-- Your assignment --
Go through the records line by line. Report how many lines contain "computer", with nothing else.

(Items from a data source)
=== Begin Enclosure ===
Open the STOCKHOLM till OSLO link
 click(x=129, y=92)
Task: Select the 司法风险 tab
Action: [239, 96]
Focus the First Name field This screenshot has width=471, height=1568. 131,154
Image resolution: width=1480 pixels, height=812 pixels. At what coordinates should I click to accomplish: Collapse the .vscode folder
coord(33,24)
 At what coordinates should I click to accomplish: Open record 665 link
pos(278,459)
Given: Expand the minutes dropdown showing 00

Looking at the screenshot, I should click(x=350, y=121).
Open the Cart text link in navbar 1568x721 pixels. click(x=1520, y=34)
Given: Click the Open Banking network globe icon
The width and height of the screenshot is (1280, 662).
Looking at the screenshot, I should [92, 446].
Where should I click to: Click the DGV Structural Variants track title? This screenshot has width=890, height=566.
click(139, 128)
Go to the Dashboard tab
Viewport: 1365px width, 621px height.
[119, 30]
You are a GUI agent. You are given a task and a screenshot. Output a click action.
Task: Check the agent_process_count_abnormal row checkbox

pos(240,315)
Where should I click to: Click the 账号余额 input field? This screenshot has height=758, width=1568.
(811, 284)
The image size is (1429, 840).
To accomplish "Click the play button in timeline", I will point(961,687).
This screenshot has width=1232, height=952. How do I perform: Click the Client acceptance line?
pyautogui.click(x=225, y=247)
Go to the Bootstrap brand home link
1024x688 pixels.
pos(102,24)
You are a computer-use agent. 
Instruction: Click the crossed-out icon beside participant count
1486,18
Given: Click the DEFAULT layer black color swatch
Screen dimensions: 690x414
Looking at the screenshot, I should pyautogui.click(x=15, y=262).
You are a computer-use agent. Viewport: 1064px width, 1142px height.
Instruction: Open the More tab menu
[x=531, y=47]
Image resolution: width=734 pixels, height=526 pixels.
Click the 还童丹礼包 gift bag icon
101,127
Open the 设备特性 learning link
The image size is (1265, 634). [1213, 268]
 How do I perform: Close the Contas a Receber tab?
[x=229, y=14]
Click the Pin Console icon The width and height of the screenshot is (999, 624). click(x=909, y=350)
=== End Enclosure ===
-- Answer box --
2